[START DATA PROVIDED]
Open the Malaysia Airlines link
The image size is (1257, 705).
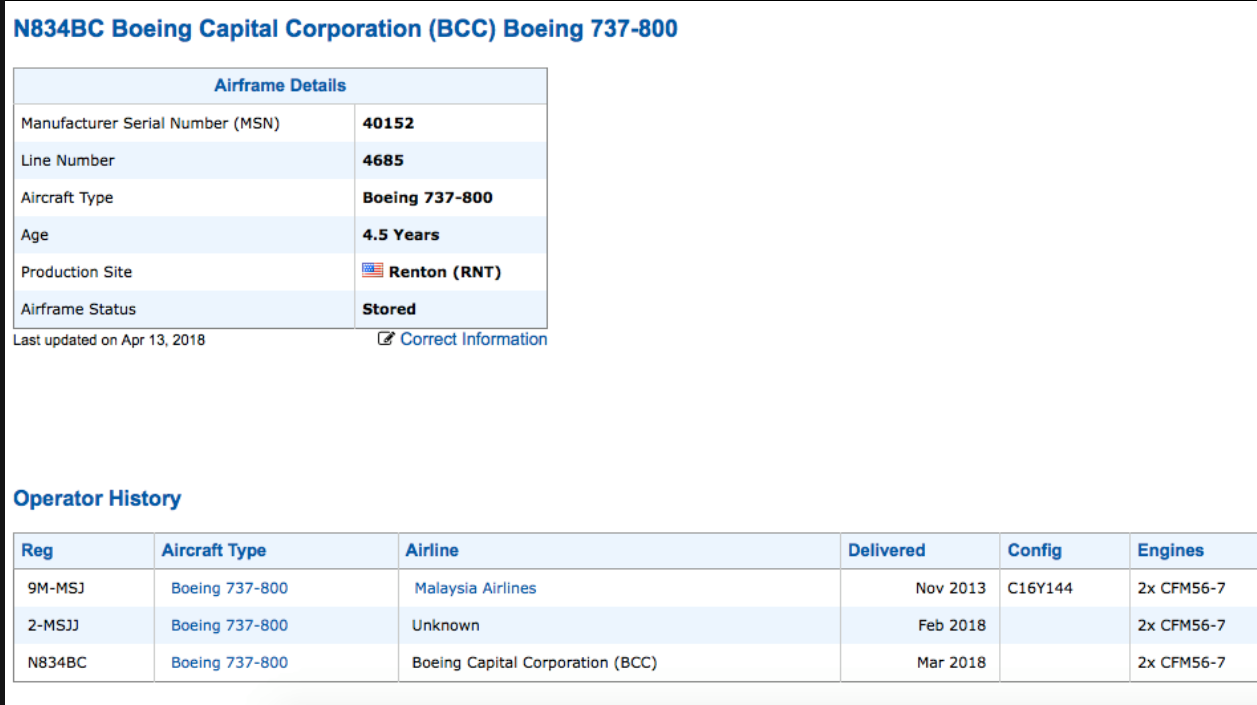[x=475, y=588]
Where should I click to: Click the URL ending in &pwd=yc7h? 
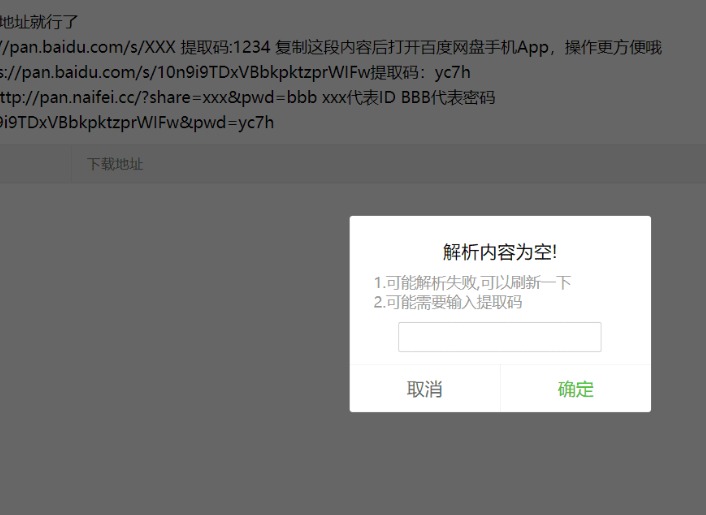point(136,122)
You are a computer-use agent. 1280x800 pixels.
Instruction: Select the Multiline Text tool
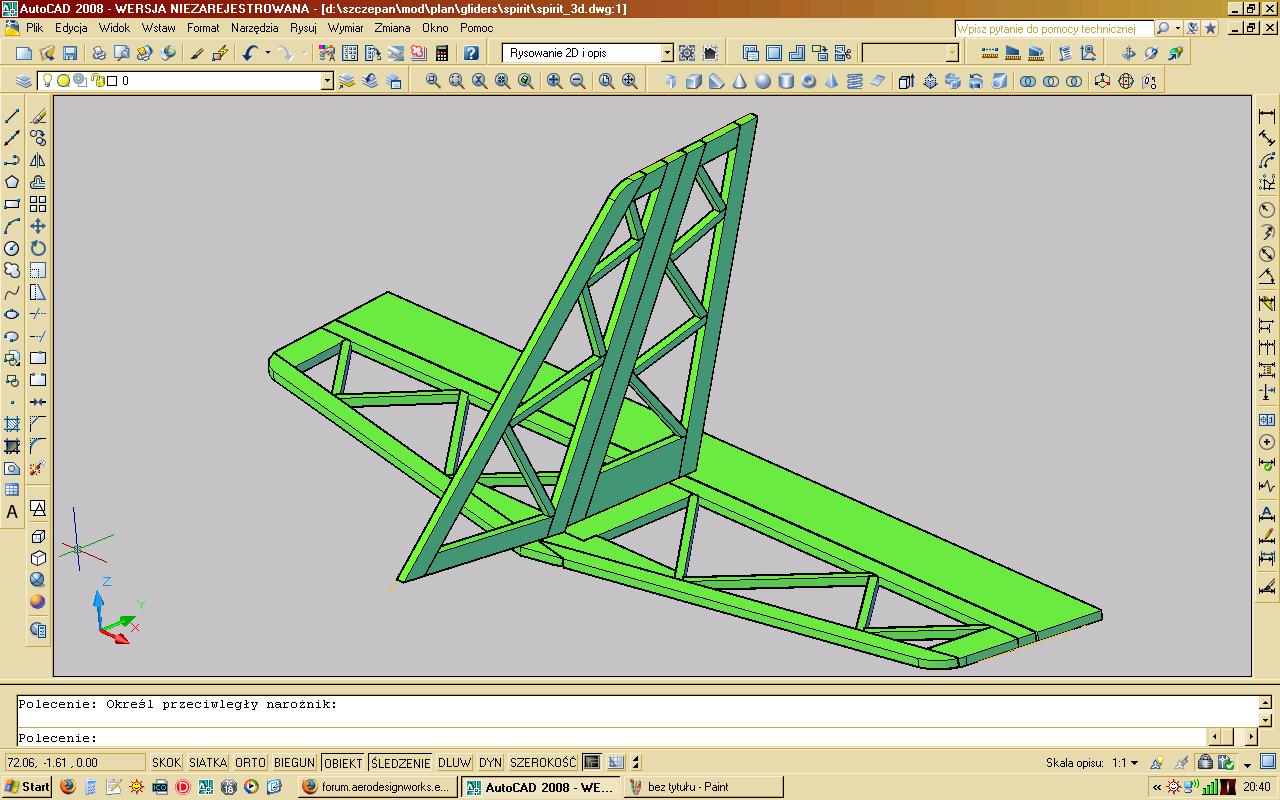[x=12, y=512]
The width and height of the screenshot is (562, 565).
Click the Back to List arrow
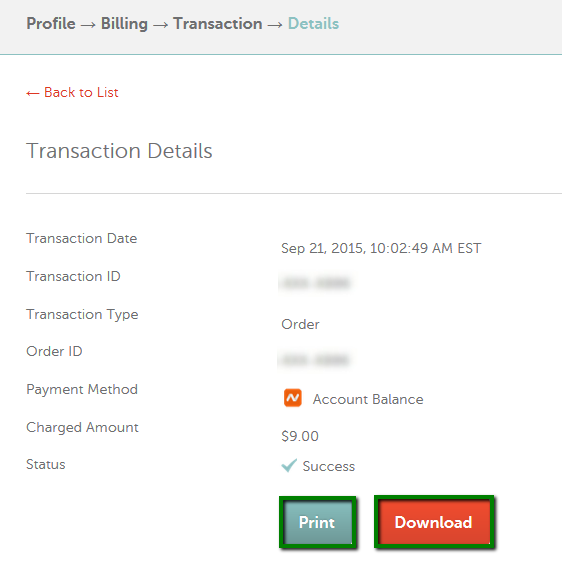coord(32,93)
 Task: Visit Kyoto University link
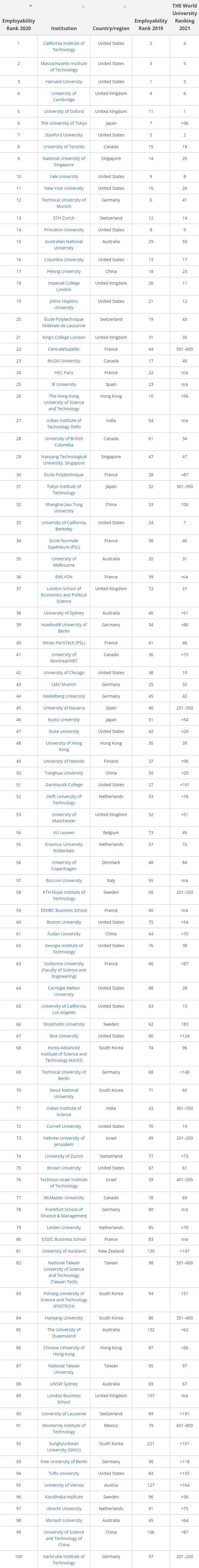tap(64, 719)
[END DATA PROVIDED]
**WHAT TO WORK ON**: Please list every line of the material above that contains the string "link", treating uppercase and lowercase as different.

**THE ANSWER**:
Open the Malaysia Airlines link
 Task: Visit Kyoto University link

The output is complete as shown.